What help do you need from your banks?

We would like the banks to talk more to their corporate customers. Many companies are more than happy to help their banking partners to develop their offerings. The pace of change in the banking industry is much slower than we would like. Some of the banks have focussed their ecommerce offerings on the wrong areas and are not focussing on delivering to meet the needs of their customers. I would suggest it would be beneficial to the banking institutions to run customer focus groups to permit the banks to what developments the corporate customers would like to see. We want developments that will increase efficiency like, for example, account opening documentation. We could to be more involved on the strategic level and in return we, at Cisco, would be early adopters of new developments.

Is there a gap between the talk about e-treasury and reality?

There’s no doubt that e-treasury captures the imagination.
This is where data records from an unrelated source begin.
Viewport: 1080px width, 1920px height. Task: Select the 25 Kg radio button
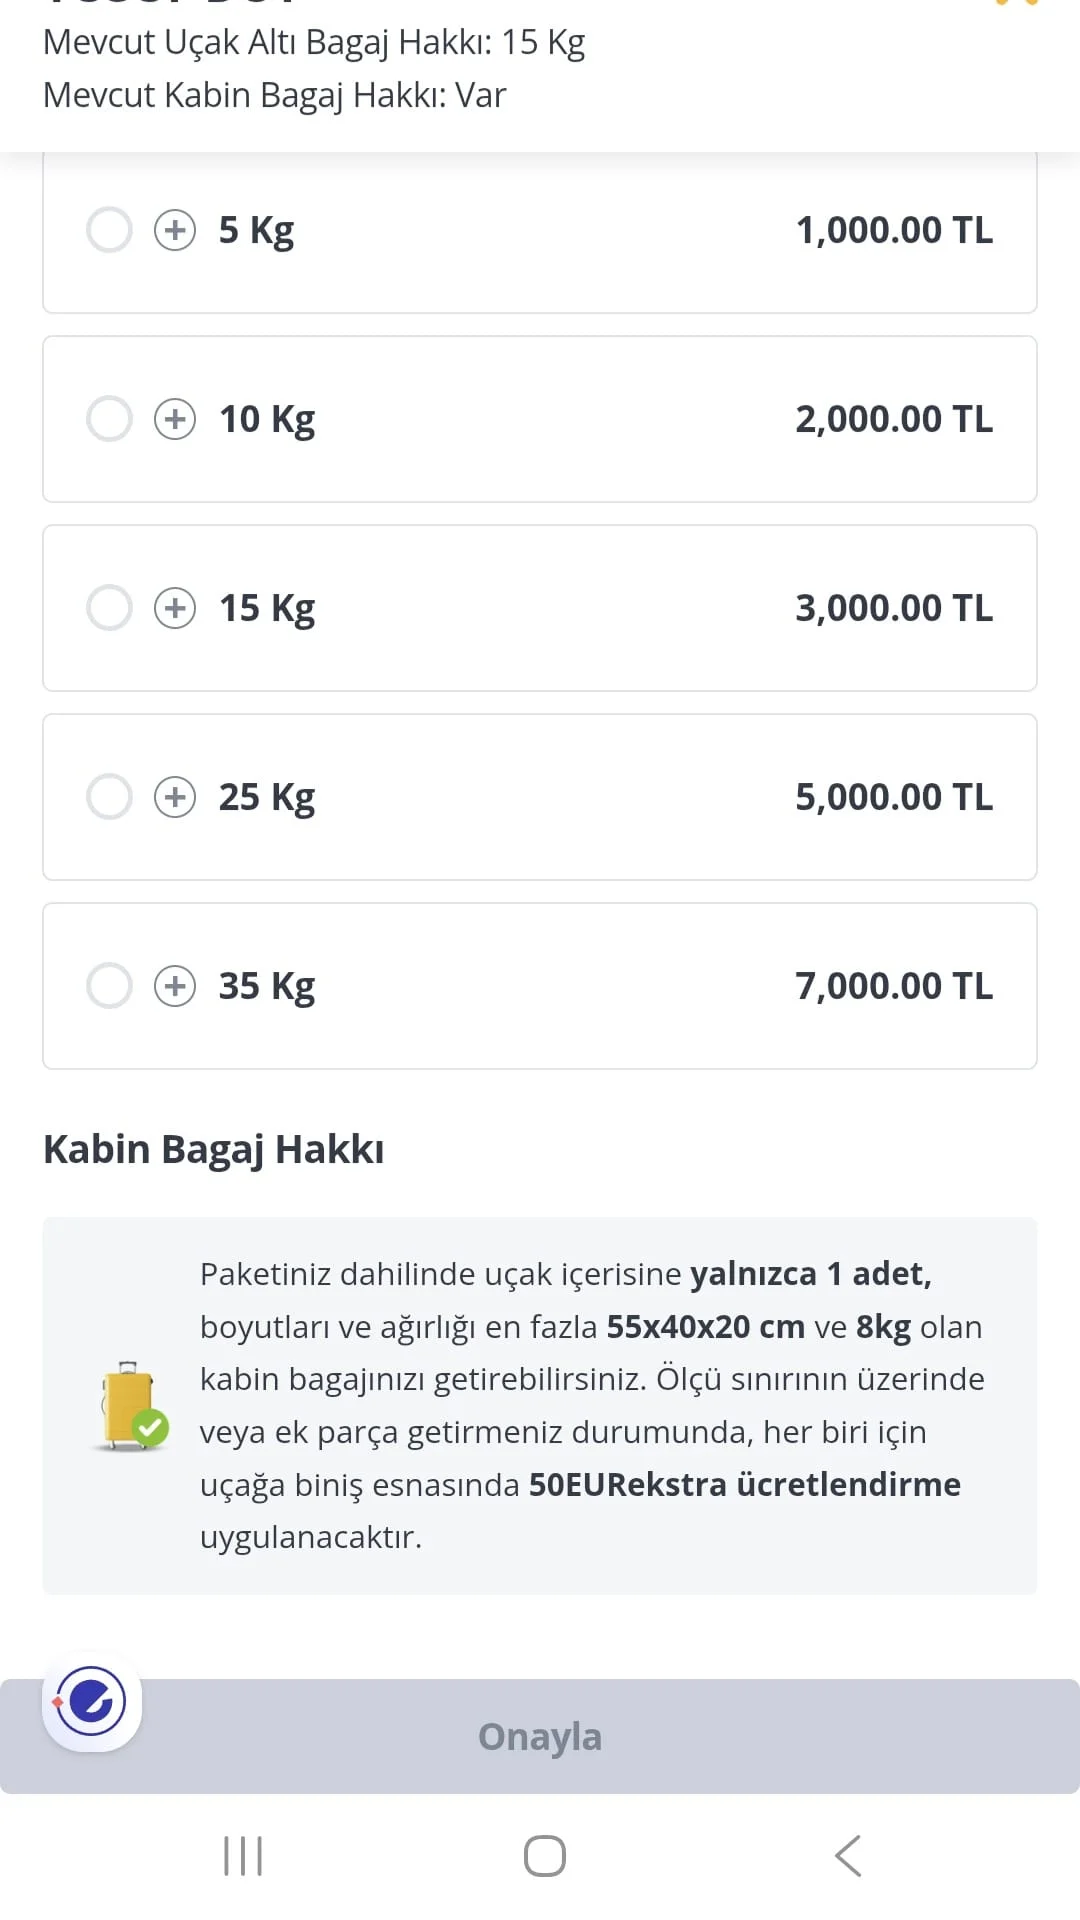pos(109,797)
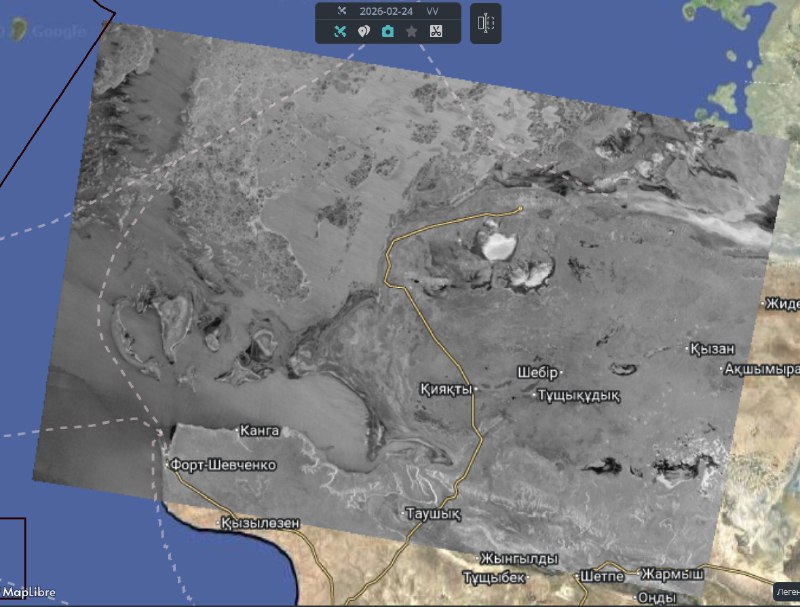This screenshot has height=607, width=800.
Task: Select the Шетпе town label
Action: (603, 577)
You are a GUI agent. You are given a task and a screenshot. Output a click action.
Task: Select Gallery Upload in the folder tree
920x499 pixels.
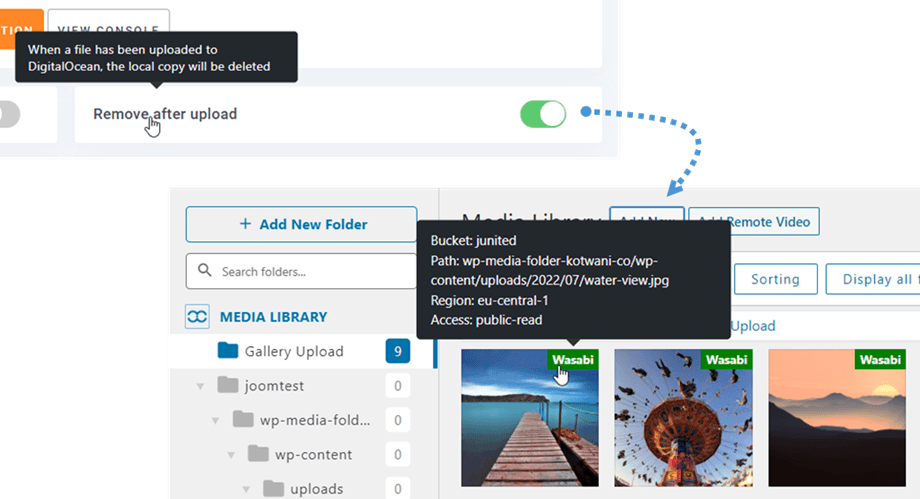tap(293, 351)
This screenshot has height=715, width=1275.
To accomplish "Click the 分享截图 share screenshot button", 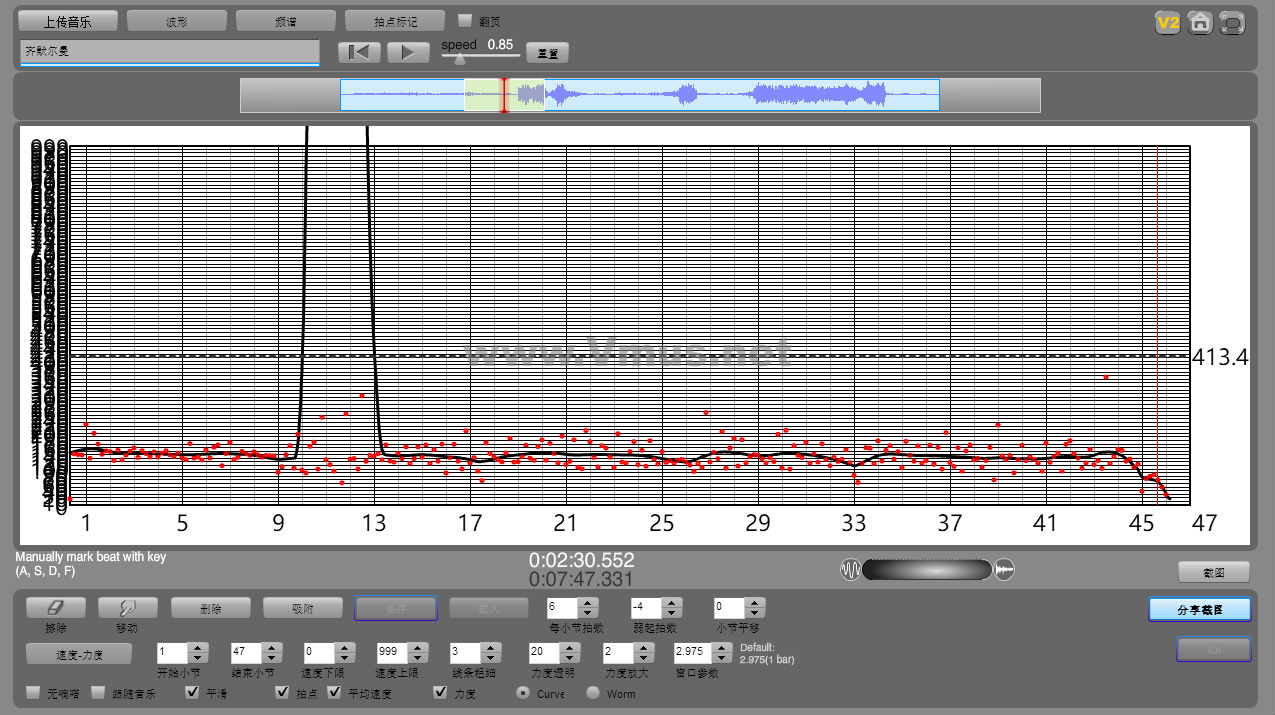I will click(x=1199, y=609).
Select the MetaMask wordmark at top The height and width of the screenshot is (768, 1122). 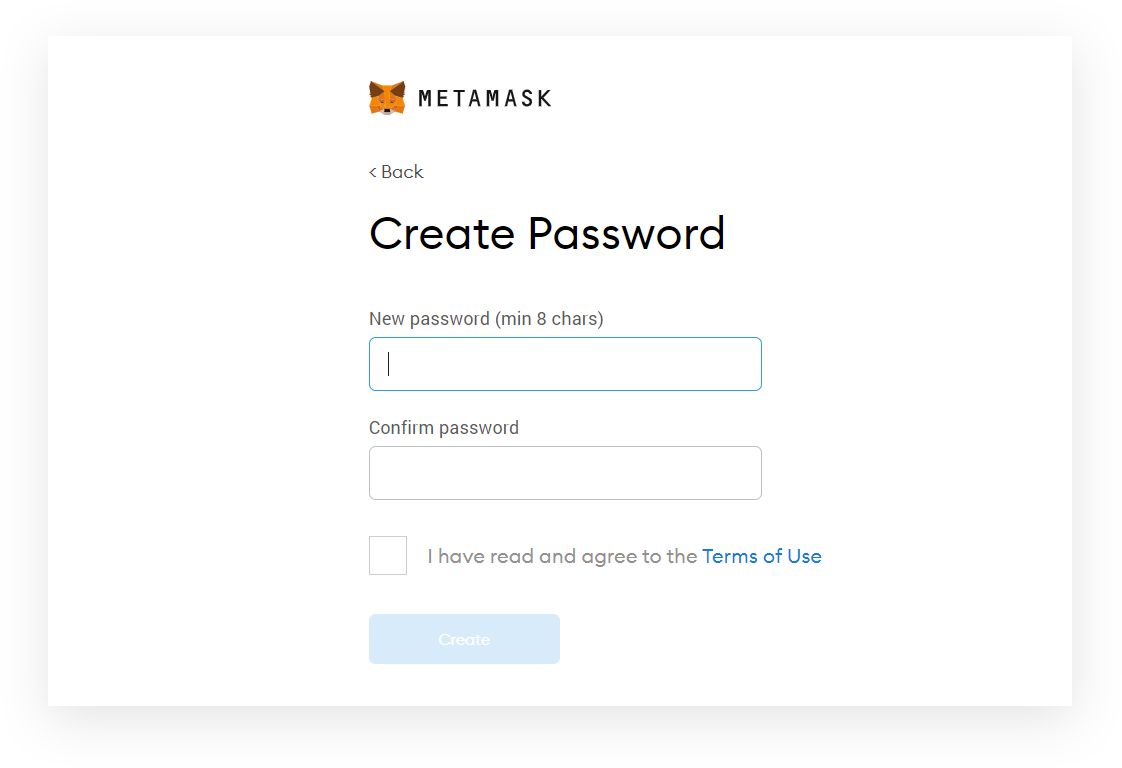pyautogui.click(x=487, y=98)
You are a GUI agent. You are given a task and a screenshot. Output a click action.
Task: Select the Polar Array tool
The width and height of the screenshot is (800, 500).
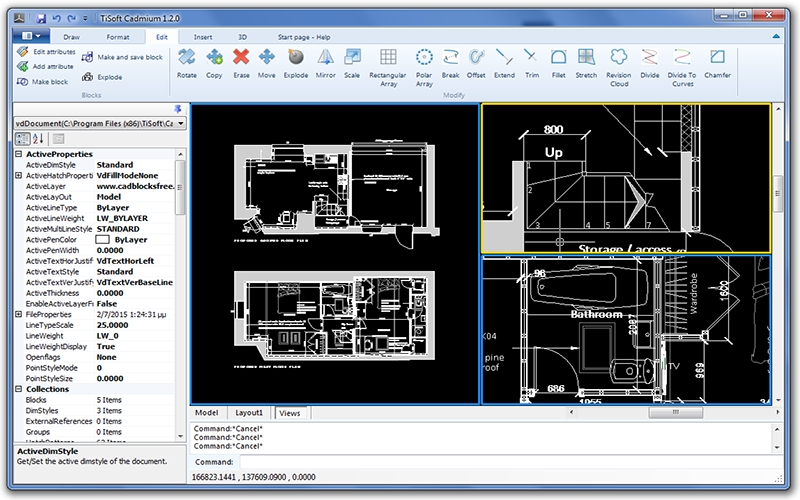pos(424,67)
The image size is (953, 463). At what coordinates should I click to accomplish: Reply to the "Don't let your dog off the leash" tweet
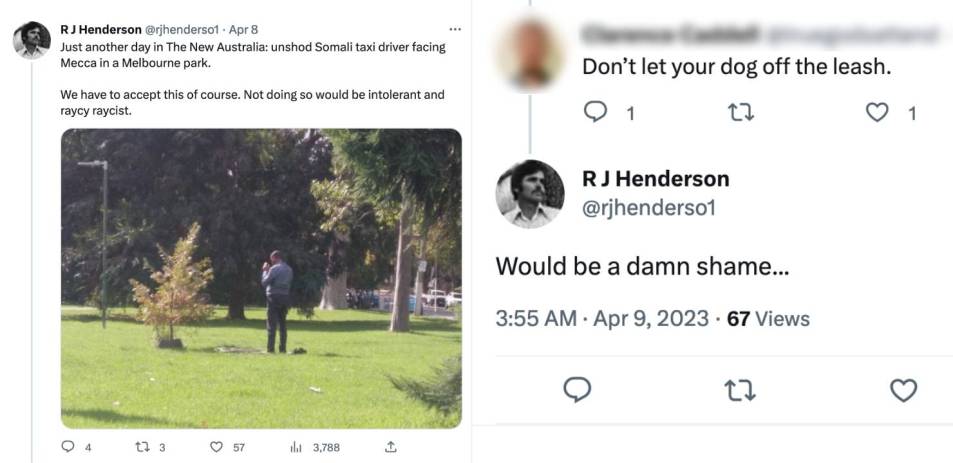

We are always looking for ways to deploy internet technologies to enhance our productivity. This has been highly successful and we continue to achieve excellent productivity gains. As a result, we have been able to handle an increased volume of treasury activity without additional staffing. At Cisco, we firmly believe that the internet is changing the way we work, live, play and learn. Our aim is to build the ultimate etreasury organisation and to have fun doing it!!